About this exercise
Copy out exactly the lines from the one containing "This screenshot has height=157, width=242." through the end of the records, and no pictures.

The input
BEGIN

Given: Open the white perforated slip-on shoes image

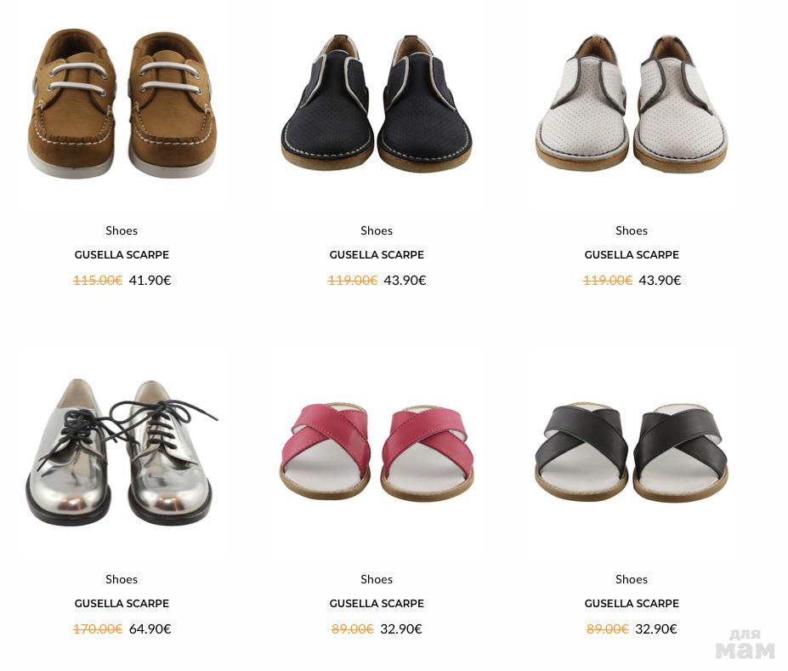Looking at the screenshot, I should point(632,103).
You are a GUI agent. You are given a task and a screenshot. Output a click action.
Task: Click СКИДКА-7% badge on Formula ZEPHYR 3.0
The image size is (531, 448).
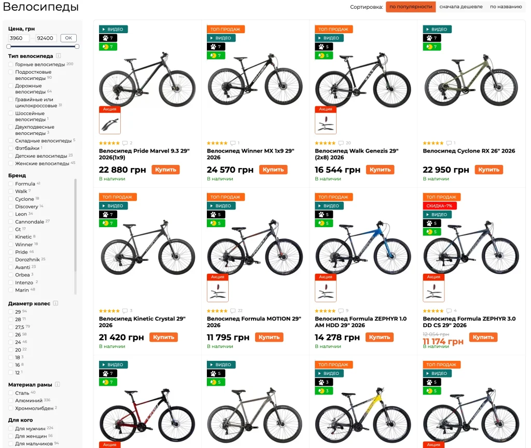[x=440, y=205]
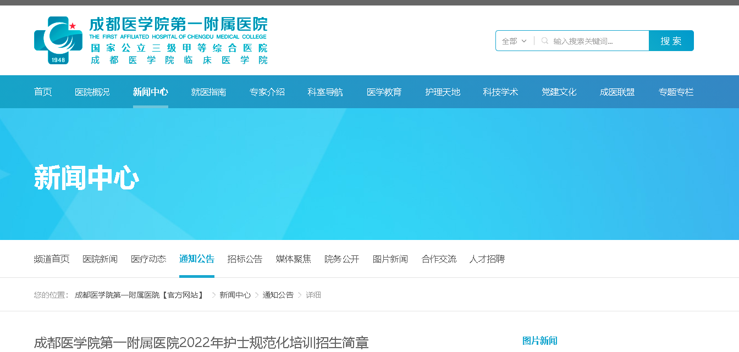
Task: Click the magnifier icon in search box
Action: pos(545,41)
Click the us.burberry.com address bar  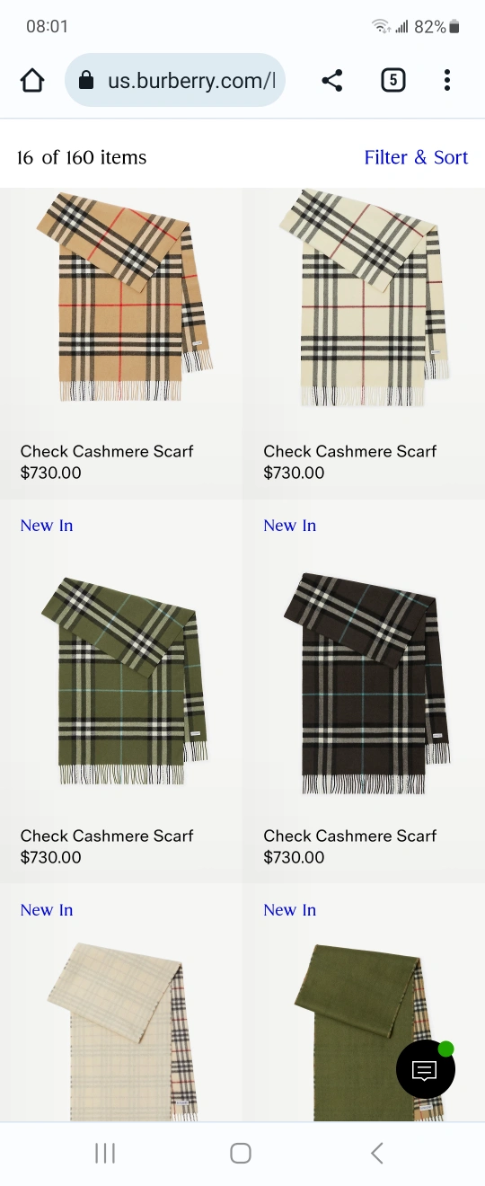[x=175, y=81]

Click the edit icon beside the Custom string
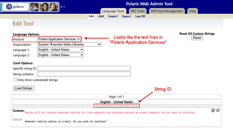pos(213,110)
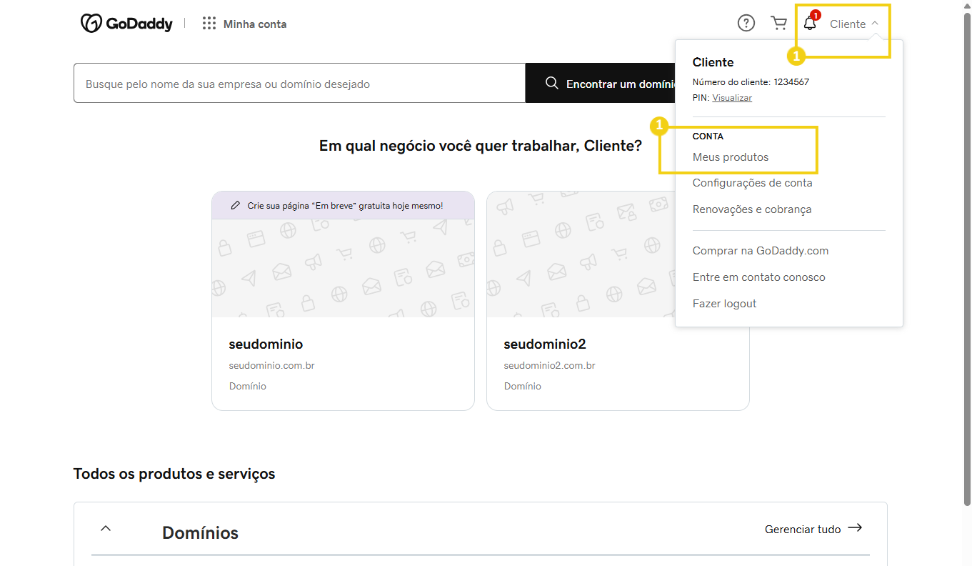Open the help icon

(746, 23)
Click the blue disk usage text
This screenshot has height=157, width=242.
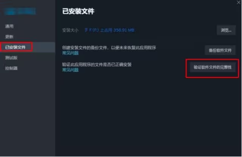109,30
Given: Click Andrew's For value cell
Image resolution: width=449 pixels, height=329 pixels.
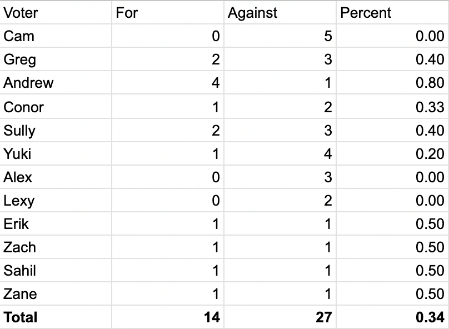Looking at the screenshot, I should click(167, 83).

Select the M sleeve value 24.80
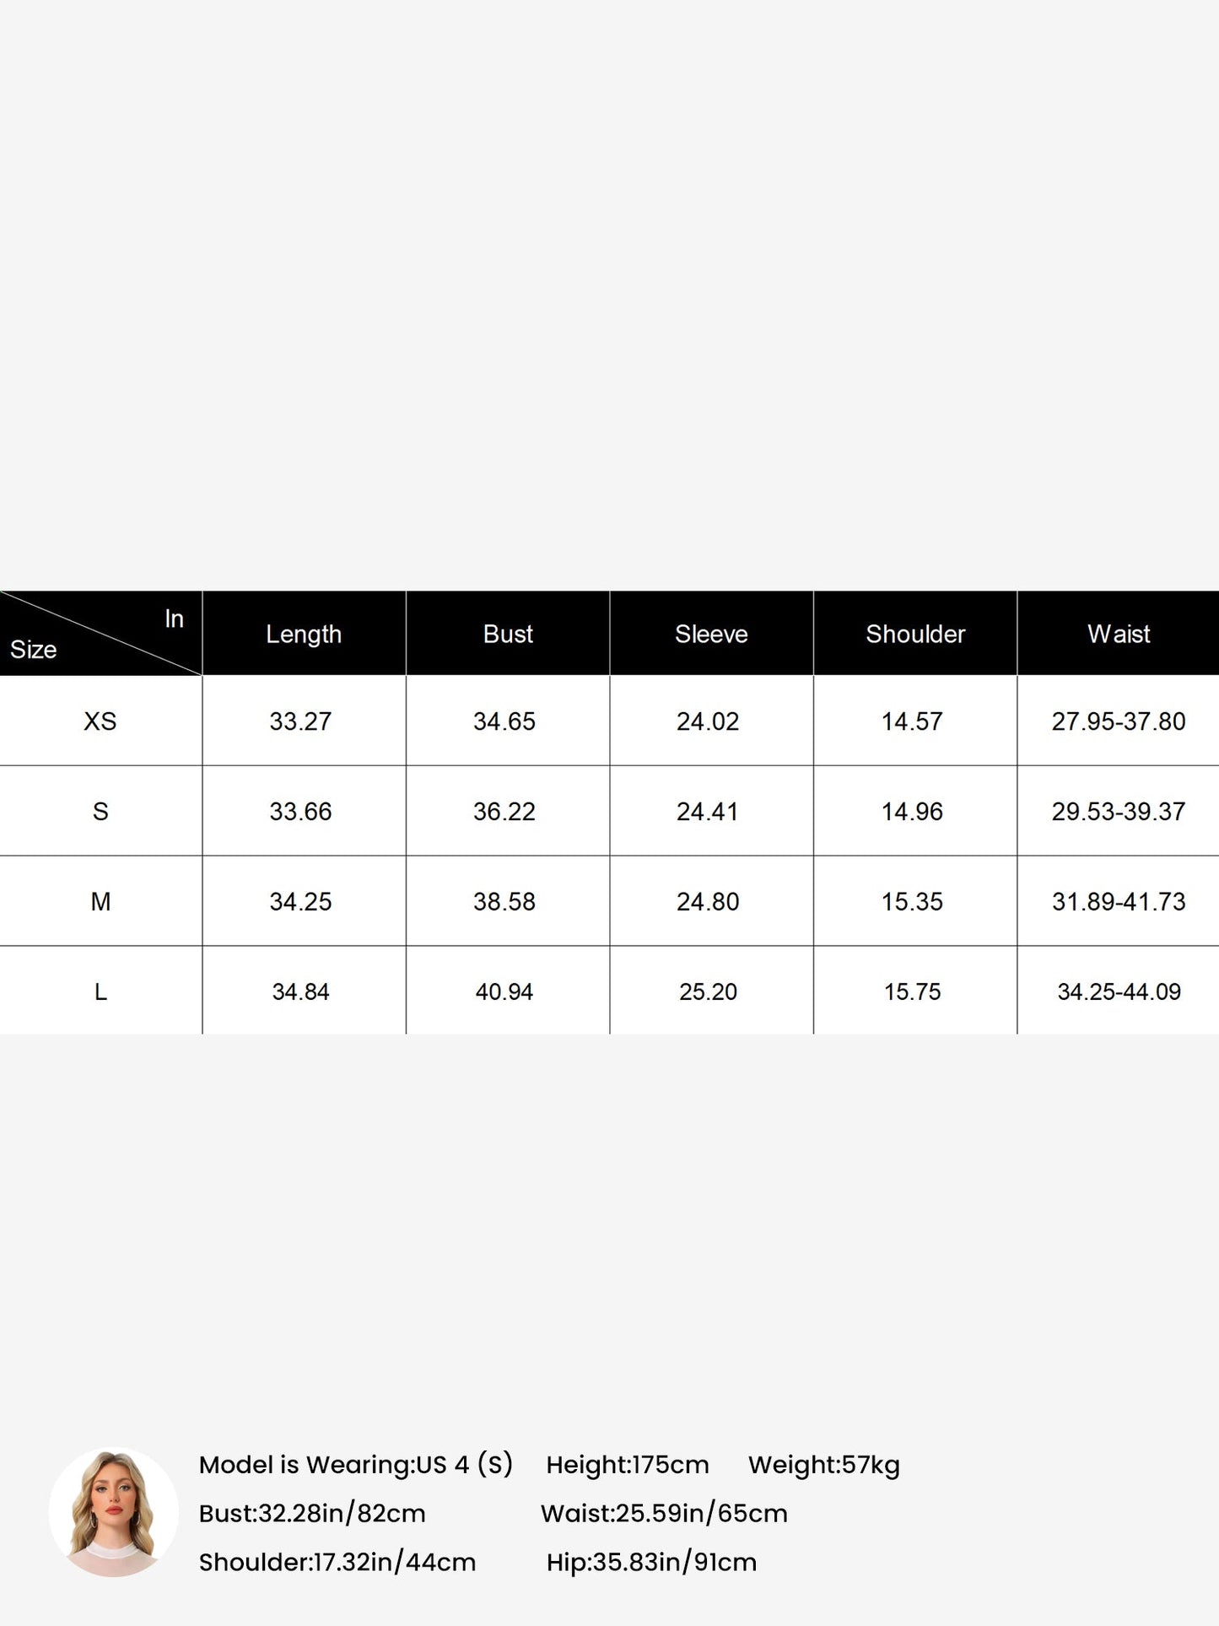(708, 902)
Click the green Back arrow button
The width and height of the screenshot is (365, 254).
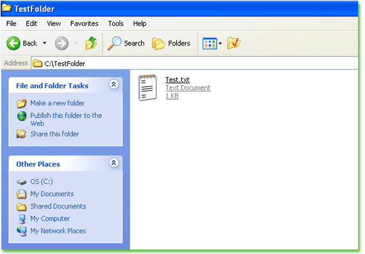13,43
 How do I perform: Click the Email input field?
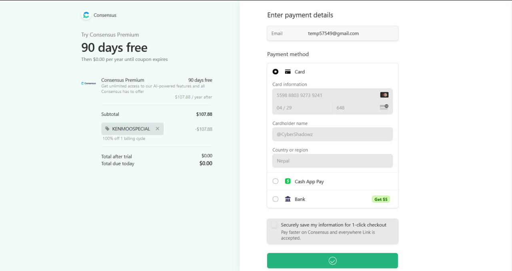coord(348,33)
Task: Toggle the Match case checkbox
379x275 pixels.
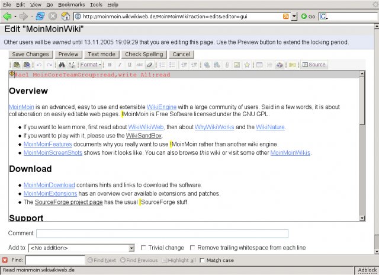Action: pos(202,260)
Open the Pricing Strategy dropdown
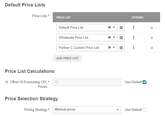This screenshot has width=165, height=116. [118, 110]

END

Your response
This screenshot has height=157, width=242.
109,30
Given: Click Andrew's For value cell
Image resolution: width=449 pixels, height=329 pixels.
Looking at the screenshot, I should click(167, 83).

Select the M sleeve value 24.80
(708, 902)
Click the green Back arrow button
The width and height of the screenshot is (365, 254).
13,43
 How do I perform: Click the Email input field?
coord(348,33)
Task: Toggle the Match case checkbox
379x275 pixels.
Action: pos(202,260)
Open the Pricing Strategy dropdown
This screenshot has width=165, height=116. [118, 110]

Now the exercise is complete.